明明早已經麻木了,內心仍舊會因為那稚嫩的求救聲而生出幾分焦灼感來。
心願?
已經進化成A級的污染物早就不屑用等價交換的方式來捕殺獵物了。
它現在輕易就能殺死人,也就沒必要用謊言欺騙愚蠢的獵物,誘導獵物跳入它的陷阱。
實現心願?
真的實現了嗎?
再打開門,‘阿城’沒有恢複原來的樣子,血淋淋又扭曲的臉,嘴角還挂着肉塊,坐在被血染紅的地板上,貪婪地盯着他。

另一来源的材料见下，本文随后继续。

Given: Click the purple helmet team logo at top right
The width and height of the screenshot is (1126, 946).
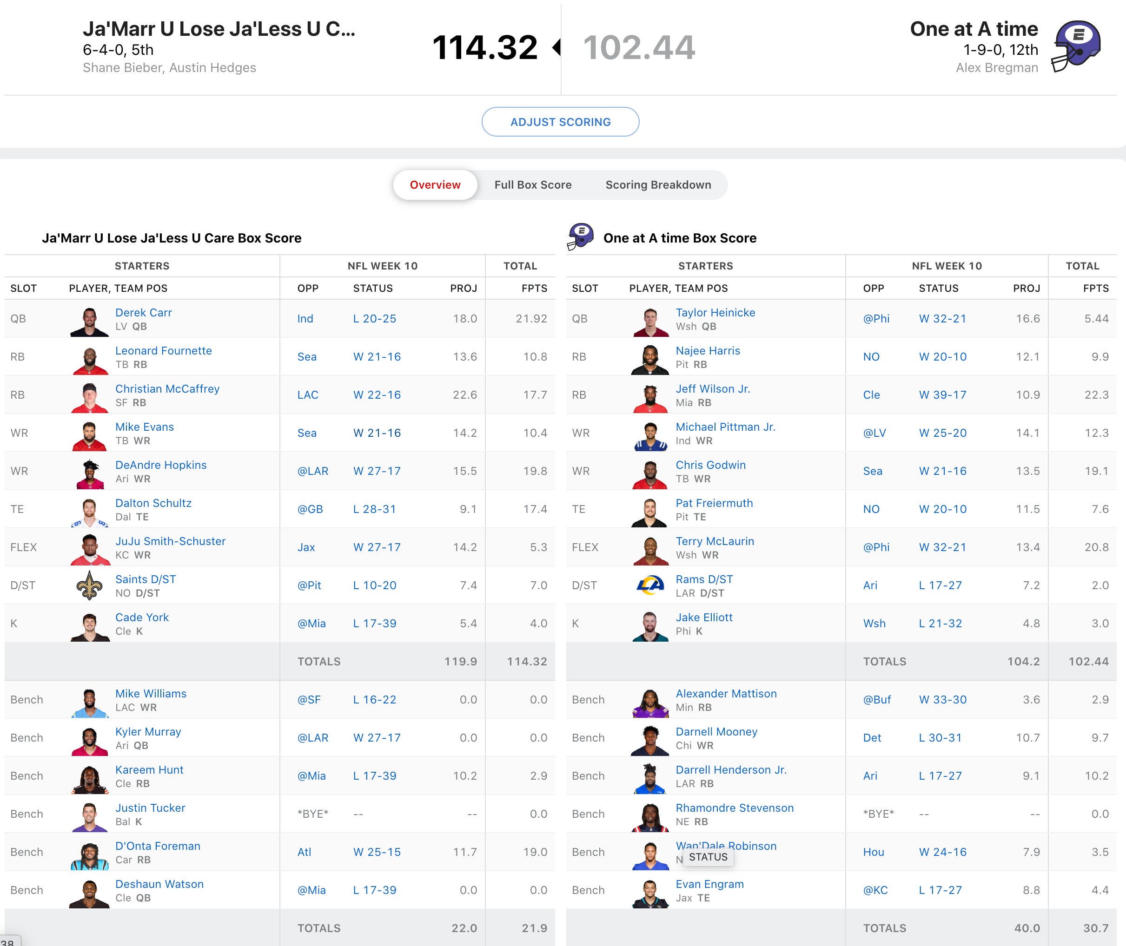Looking at the screenshot, I should [1077, 46].
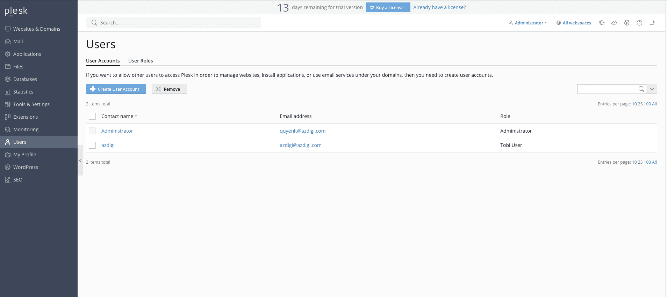Viewport: 667px width, 297px height.
Task: Click the Create User Account button
Action: (116, 89)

“好餓啊,還沒有吃飽,我還要更多,吃飽了,就能進化了……”
‘阿城’碎碎念着,沒有朝他發動攻擊,但那雙充滿渴望的猩紅眼睛片刻不離地盯着他,直到他離去,仍能感覺那雙視線還黏在他的背上。
他直覺,如果沒有那個孩子,他一定會成為‘阿城’的捕食目标。
因為他的皮肉不夠嫩,所以才逃過了一劫。
下一次,就沒有那麽幸運了。
這不是他的‘阿城’。
他終于清醒過來。
小姐談戀愛之後,時常帶男朋友回家,管家也因此能經常見到這位男朋友。
阿城是個性格溫柔,很有禮貌的孩子,第一次見面,他還沒有開口,阿城就先主動跟他打了招呼,微笑的模樣,時隔多年他仍舊記得。
阿城每次來時家做客,都會給他捎帶上一份禮物,不是什麽貴重的禮物,卻也是一份心意。
只因為小姐說,周伯很關照我,阿城就對他上了心,将他當長輩來尊敬,每次見到他,都會親切的叫他一聲“周伯”。
那樣溫柔善良的孩子,絕對不是那只肮髒不堪,只知道殺戮的污染物。
他錯了,錯得離譜。
他有罪,罪孽深重。
阿城早就死了,是他用一己私欲将阿城強行留在了這世間,放縱那怪物用阿城的模樣為非作歹。
他不配做阿城的父親,說什麽彌補,在阿城死後,他用彌補的借口傷害了他的孩子。
所以,他親自揭開了真相,為阿城,為自己做一個了斷。
“我會去自首的。”
時絮沒有接管家的話,自不自首是管家的事情,不管管家是幡然醒悟還是要贖罪,他放任污染物作惡已經是重罪,就算他不願意自首,也無法脫罪,必須接受懲罰。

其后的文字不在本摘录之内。